* Written problem A
Reproduce the records verbatim, starting at the line with "Where should I" and continuing up to and including the line with "point(775,233)". Omit the pictures.

* Passage to read
I think this is the root of our disagreement. My understanding of the
previous discussion is that people think that the major problem here
is the wraparound-to-superuser attack. That is, in general, we expect
that when we connect to a database over the network, we expect it to
do some kind of active authentication, like asking us for a password,
or asking us for an SSL certificate that isn't just lying around for
anyone to use. However, in the specific case of a local connection, we
have a reliable way of knowing who the remote user is without any kind
of active authentication, namely 'peer' authentication or perhaps even
'trust' if we trust all the local users, and so we don't judge it
unreasonable to allow local connections without any form of active
authentication. There can be some scenarios where even over a network
we can know the identity of the person connecting with complete
certainty, e.g. if endpoints are locked down such that the source IP
address is a reliable indicator of who is initiating the connection,
but in general when there's a network involved you don't know who the
person making the connection is and need to do something extra to
figure it out.

If you accept this characterization of the problem, then I don't think
the oracle is that hard to design. We simply set it up not to allow
wraparound connections, or maybe even more narrowly to not allow
wraparound connections to superuser. If the DBA has some weird network
topology where that's not the correct rule, either because they want
to allow wraparound connections or they want to disallow other things,
then yeah they have to tell us what to allow, but I don't really see
why that's an unreasonable expectation. I'd expect the correct
configuration of the proxy facility to fall naturally out of what's
allowed in pg_hba.conf. If machine A is configured to accept
connections from machines B and C based on environmental factors, then
machines B and C should be configured not to proxy connections to A.

* Written problem B
From the passage on database connection authentication, write out verbatim the span from "If you accept" up to and including "connections to A.".

* Working data
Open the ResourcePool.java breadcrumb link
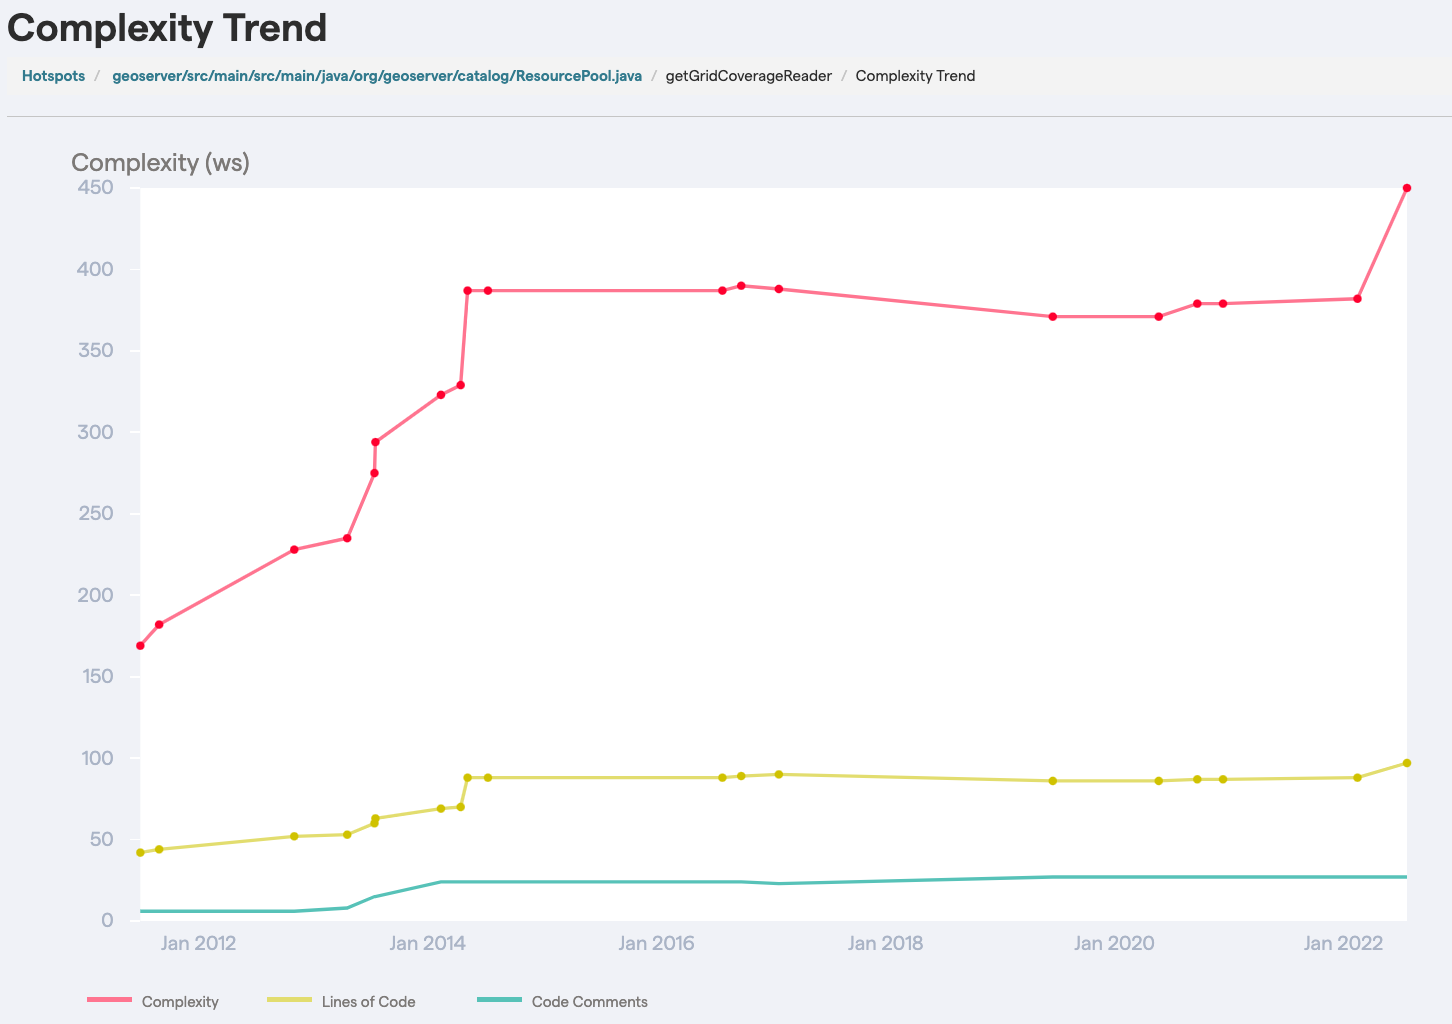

...

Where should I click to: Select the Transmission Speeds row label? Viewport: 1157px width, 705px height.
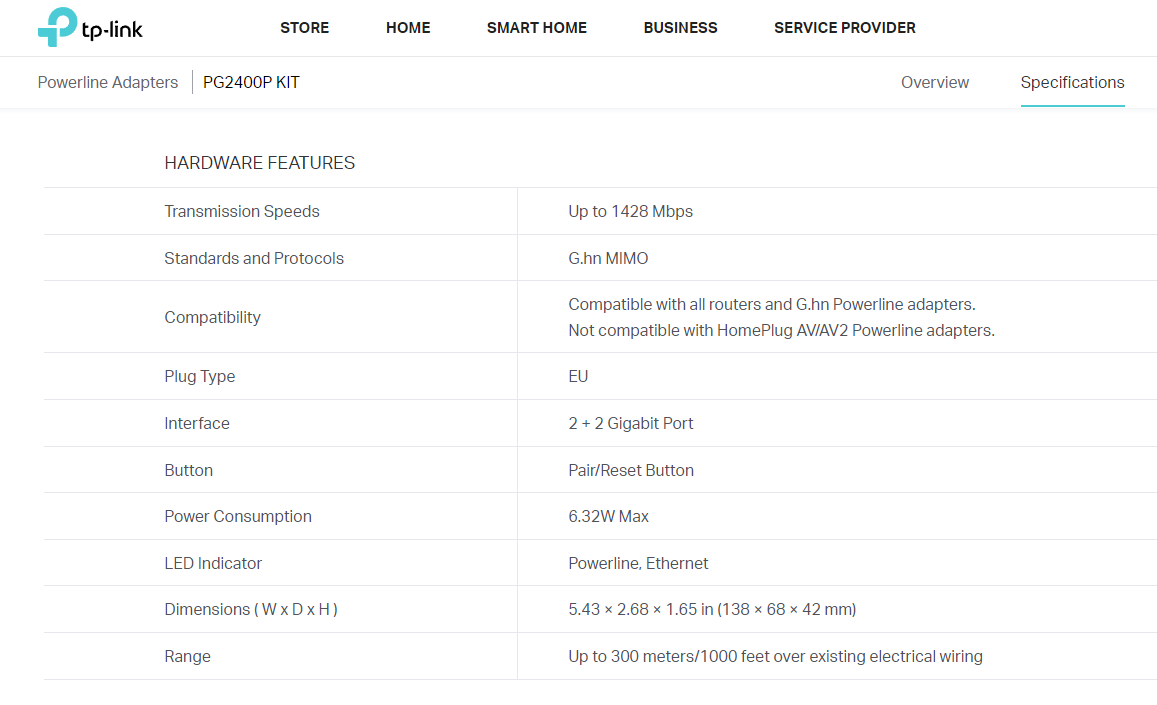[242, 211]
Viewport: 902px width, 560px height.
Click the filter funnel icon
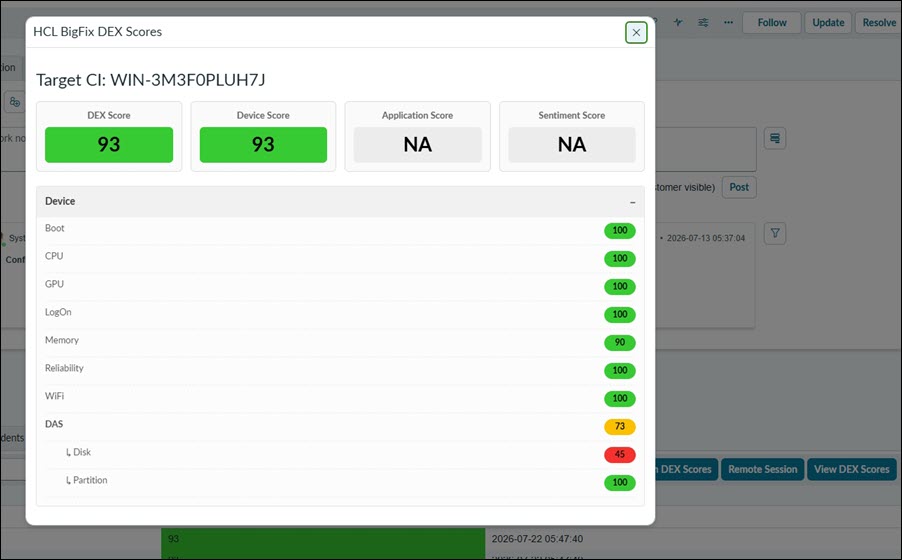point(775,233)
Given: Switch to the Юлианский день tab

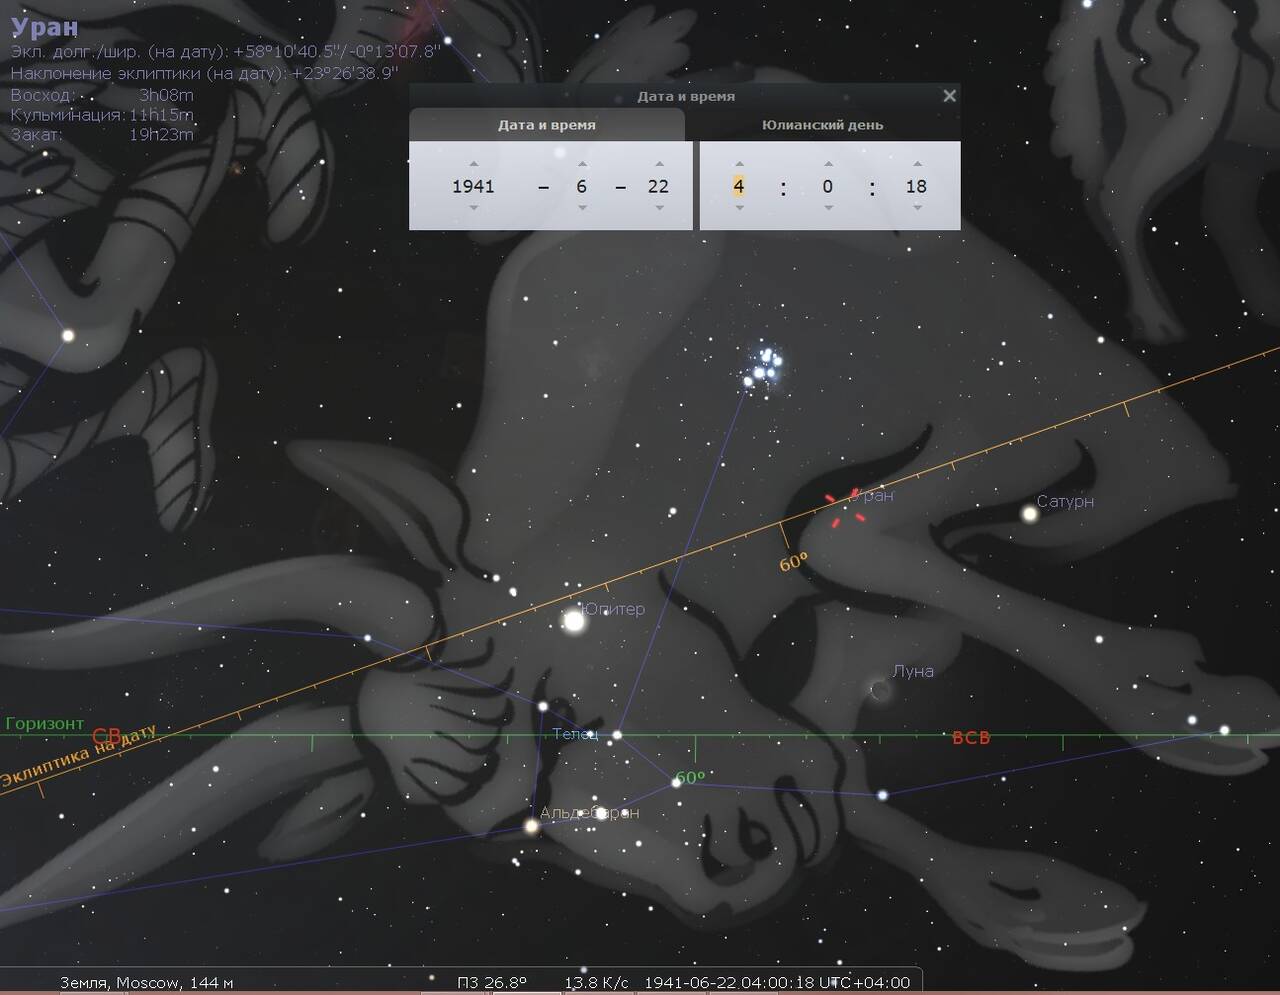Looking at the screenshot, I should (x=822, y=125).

* Written solution A
Where should I click to: Select the Transmission Speeds row label? Viewport: 1157px width, 705px height.
[242, 211]
Viewport: 902px width, 560px height.
Click the filter funnel icon
point(775,233)

* Written solution B
If you accept this characterization of the problem, then I don't think
the oracle is that hard to design. We simply set it up not to allow
wraparound connections, or maybe even more narrowly to not allow
wraparound connections to superuser. If the DBA has some weird network
topology where that's not the correct rule, either because they want
to allow wraparound connections or they want to disallow other things,
then yeah they have to tell us what to allow, but I don't really see
why that's an unreasonable expectation. I'd expect the correct
configuration of the proxy facility to fall naturally out of what's
allowed in pg_hba.conf. If machine A is configured to accept
connections from machines B and C based on environmental factors, then
machines B and C should be configured not to proxy connections to A.